Com toda essa contextualização acerca da ADPF 54, analisando
a situação á luz do pensamento do sociólogo e filósofo francês Pierre Bourdieu,
pode-se notar facilmente o que ele chama de “historicização da norma”, que é adequação
de uma nova circunstância a uma lei anteriormente já prevista, na tentativa de
preenchimento de lacunas no ordenamento, através de interpretações, assim como
essa situação do aborto de anencéfalos, uma vez que não existe uma norma
própria que versa sobre o assunto.
A ideia bourdiesiana da independência do Direito em relação às
forças externas serem uma mera ilusão é confirmada na atualidade e em especial
nesse caso, pois ao observar as contraposições á ADPF, nos argumentos das
organizações religiosas que são contra a descriminalização da antecipação
terapêutica, vemos em maioria pensamentos pautados unicamente em crenças, nenhum
viés científicos, e, até mesmo ferindo inúmeros Direitos Humanos se analisar meticulosamente.
Na perspectiva do pensador mencionado acima, tal conduta
caracteriza-se como uma desconsideração, uma quebra da dinâmica do Direito, que
para ele seria uma relação entre a “lógica positiva da ciência” e a “lógica
normativa da moral”. Além disso, caso
essas argumentações realmente não possuam vertentes plausíveis e com
embasamentos científicos, estariam ultrapassando seu próprio campo (religioso)
e intervindo indevidamente no campo jurídico, que como diz Bourdieu, deve ser
sempre, simultaneamente, lógico e ético.
Devemos ter a consciência de que, apesar de todas as
considerações legais e, inevitavelmente morais - uma vez que como a própria
crítica á ideia do direito como sendo “autopoiético” que Bourdieu faz a Luhmann,
explicita que o Direito não é algo isolado, ele se faz a partir das demandas
sociais - também devem ser feitas reflexões acerca das mulheres, as gestantes
em questão.
Submetendo as gestantes a tal processo, estamos ferindo direitos
previstos em compromissos internacionais ratificados pelo Estado brasileiro, além
de princípios e garantias fundamentais da própria Constituição Federal, como
por exemplo, dignidade da pessoa humana, liberdade, autonomia da vontade,
direito a saúde, além de preservação tanto da integridade física como da
psicológica. Fazer com que uma mulher compulsoriamente tenha que levar a gestão
de um feto sem nenhuma chance de vida potencial, cientificamente falando como
presente no acórdão, “um produto patológico”, é uma situação análoga á tortura sob
meu ponto de vista.

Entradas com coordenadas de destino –
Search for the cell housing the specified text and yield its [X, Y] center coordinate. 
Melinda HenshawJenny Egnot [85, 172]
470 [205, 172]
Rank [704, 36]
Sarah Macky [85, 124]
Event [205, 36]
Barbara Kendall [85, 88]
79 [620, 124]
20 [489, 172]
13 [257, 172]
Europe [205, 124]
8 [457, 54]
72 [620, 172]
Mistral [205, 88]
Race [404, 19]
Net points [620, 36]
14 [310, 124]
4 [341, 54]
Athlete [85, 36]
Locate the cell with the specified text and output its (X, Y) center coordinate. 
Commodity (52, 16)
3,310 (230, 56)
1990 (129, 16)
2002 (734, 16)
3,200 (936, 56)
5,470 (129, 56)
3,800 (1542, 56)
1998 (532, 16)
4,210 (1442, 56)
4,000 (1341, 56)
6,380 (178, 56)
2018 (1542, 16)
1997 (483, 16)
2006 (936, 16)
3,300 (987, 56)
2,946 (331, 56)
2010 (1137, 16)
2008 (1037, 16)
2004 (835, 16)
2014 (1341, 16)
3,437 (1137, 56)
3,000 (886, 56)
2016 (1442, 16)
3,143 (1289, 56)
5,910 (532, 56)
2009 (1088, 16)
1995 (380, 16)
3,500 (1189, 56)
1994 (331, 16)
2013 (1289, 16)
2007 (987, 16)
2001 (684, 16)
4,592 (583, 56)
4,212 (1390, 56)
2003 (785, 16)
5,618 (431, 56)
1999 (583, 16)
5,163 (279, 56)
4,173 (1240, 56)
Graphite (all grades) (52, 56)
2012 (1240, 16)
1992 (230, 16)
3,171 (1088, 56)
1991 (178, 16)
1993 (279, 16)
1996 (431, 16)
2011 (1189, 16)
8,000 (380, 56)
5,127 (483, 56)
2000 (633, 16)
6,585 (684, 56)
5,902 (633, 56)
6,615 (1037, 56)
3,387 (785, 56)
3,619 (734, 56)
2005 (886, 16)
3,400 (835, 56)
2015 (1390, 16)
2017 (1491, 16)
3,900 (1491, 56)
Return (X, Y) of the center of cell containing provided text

O que fazer –
a) Resuma em duas frases o texto sobre a ADPF 54.
b) Reescreva as entradas do início até a linha que contém "5,910 (532, 56)", inclusive, trocando "Commodity" por "Produto" e mantendo todo o resto inalterado.

Resultados por tarefa –
a) O texto analisa a ADPF 54 à luz do pensamento de Pierre Bourdieu e aponta a "historicização da norma" diante da falta de uma norma própria sobre o aborto de anencéfalos. Segundo o texto, os argumentos religiosos contrários baseiam-se em crenças e intervêm indevidamente no campo jurídico, e obrigar a gestante a levar adiante a gestação fere direitos fundamentais e é, na opinião expressa, uma situação análoga à tortura.

b)
Search for the cell housing the specified text and yield its [X, Y] center coordinate. 
Melinda HenshawJenny Egnot [85, 172]
470 [205, 172]
Rank [704, 36]
Sarah Macky [85, 124]
Event [205, 36]
Barbara Kendall [85, 88]
79 [620, 124]
20 [489, 172]
13 [257, 172]
Europe [205, 124]
8 [457, 54]
72 [620, 172]
Mistral [205, 88]
Race [404, 19]
Net points [620, 36]
14 [310, 124]
4 [341, 54]
Athlete [85, 36]
Locate the cell with the specified text and output its (X, Y) center coordinate. 
Produto (52, 16)
3,310 (230, 56)
1990 (129, 16)
2002 (734, 16)
3,200 (936, 56)
5,470 (129, 56)
3,800 (1542, 56)
1998 (532, 16)
4,210 (1442, 56)
4,000 (1341, 56)
6,380 (178, 56)
2018 (1542, 16)
1997 (483, 16)
2006 (936, 16)
3,300 (987, 56)
2,946 (331, 56)
2010 (1137, 16)
2008 (1037, 16)
2004 (835, 16)
2014 (1341, 16)
3,437 (1137, 56)
3,000 (886, 56)
2016 (1442, 16)
3,143 (1289, 56)
5,910 (532, 56)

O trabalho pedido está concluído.